Aku tidak tahu harus berkata apa, tetapi diingatkan kembali soal pengakuan Beatrisa yang didekati Alejandro lalu ditinggalkan pria itu membuat hatiku berdenyut. Padahal aku sudah bedsusah payah melupakannya. Dan seakan bisa membaca pikiranku, Alejandro menenangkanku dengan mengaku, "Kau tahu kalau dia mengomeliku, aku jadi merasa seperti seorang adik laki-laki yang diomeli kakak perempuannya. Ya sudah, aku pulang dulu."
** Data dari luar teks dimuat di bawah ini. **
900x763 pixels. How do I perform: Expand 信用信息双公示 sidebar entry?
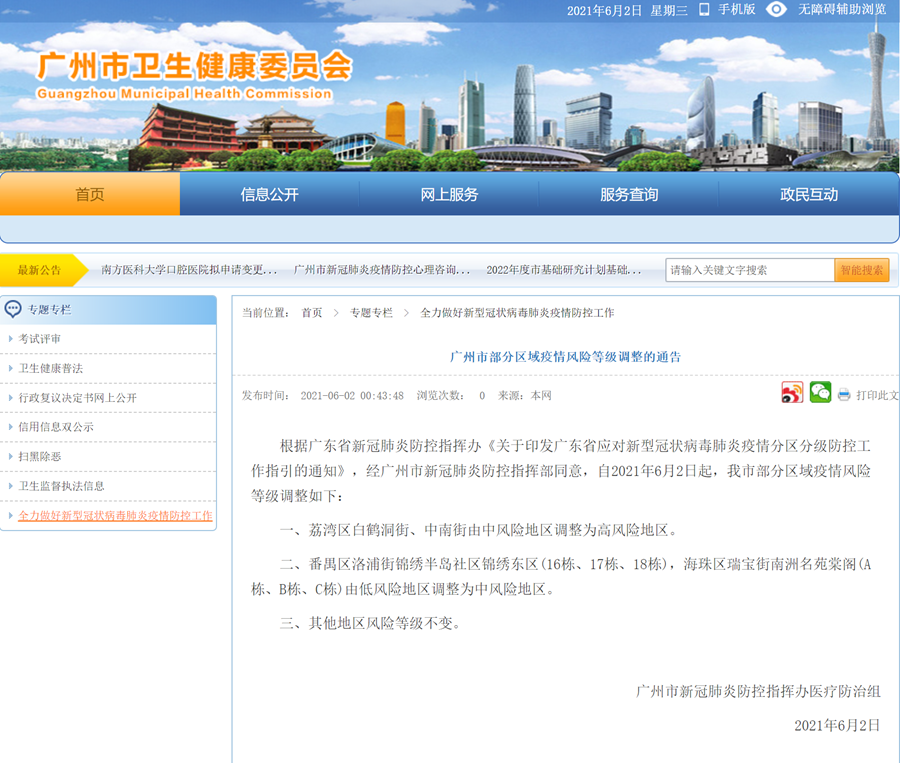(56, 427)
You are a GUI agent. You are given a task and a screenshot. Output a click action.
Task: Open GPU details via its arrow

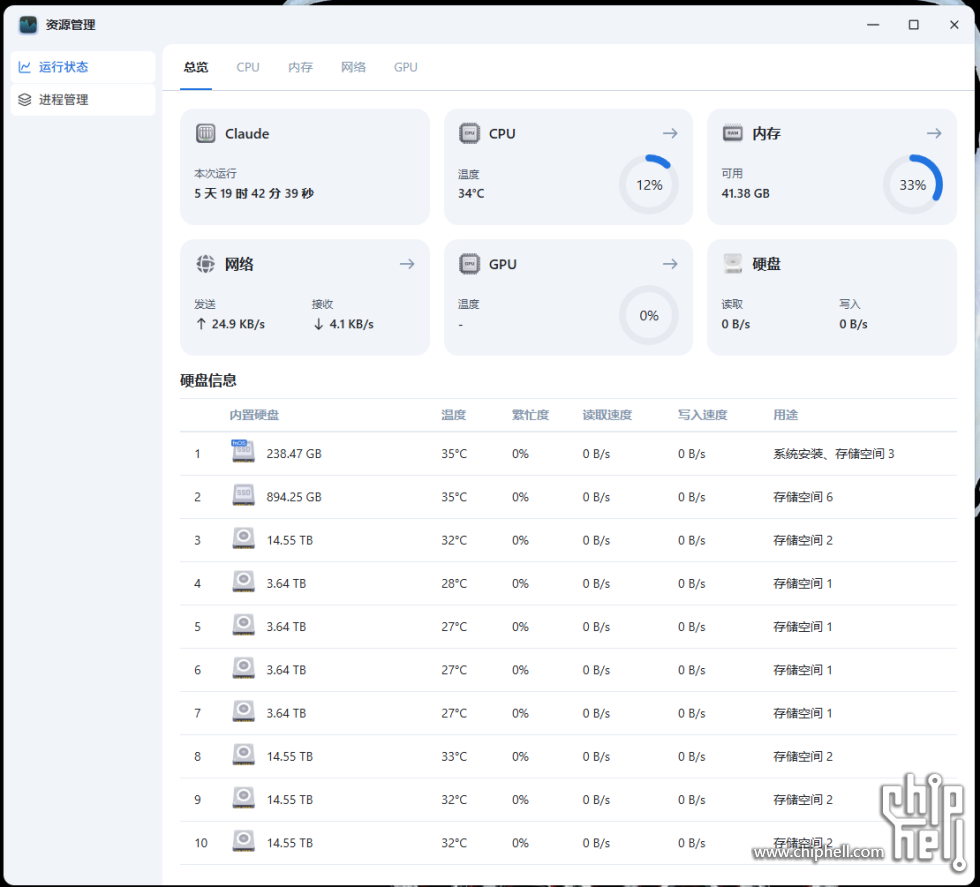tap(670, 264)
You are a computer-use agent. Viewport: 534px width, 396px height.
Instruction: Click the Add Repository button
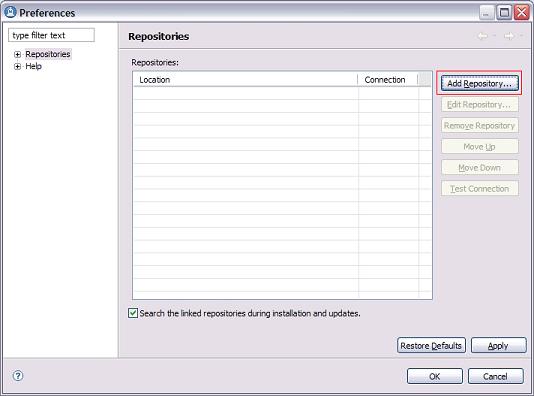(x=480, y=83)
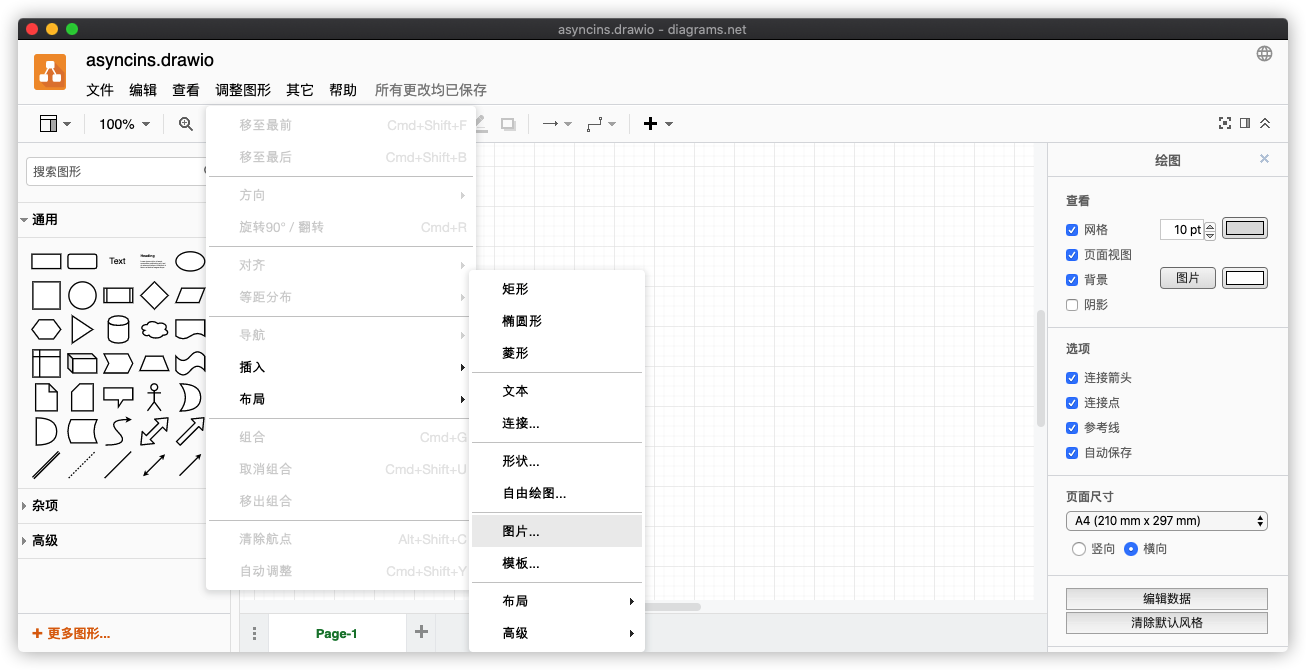Open the 文件 menu
The image size is (1306, 670).
coord(100,90)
Beberapa menit kemudian, ketika aku membongkar baju-baju kotor dari tas untuk kucuci, bel apartemenku berdentang. Aku berjalan santai sambil mereka-reka siapa yang bertamu. Dan kekagetanku tak bisa disembunyikan lagi ketika mendapati tamu tersebut ialah Alejandro Rexford.
"Oh, Alex. Apa ada yang ketinggalan?" tanyaku ragu dan setengah berharap dia akan benar-benar menerima tawaranku untuk menginap di sini.
Dia menukas, "Ya. Kurasa kau menjatuhkan ini di jok mobilku."
Alejandro mengulurkan sebuah kalung emas putih berbandul bunga kecil bertabur berlian berwarna turkuois. Dengan bingung aku menerimanya. "Ini bukan punyaku."
"Lalu milik siapa? Aku tidak berkencan dengan wanita lain selain kau selama berbulan-bulan lalu."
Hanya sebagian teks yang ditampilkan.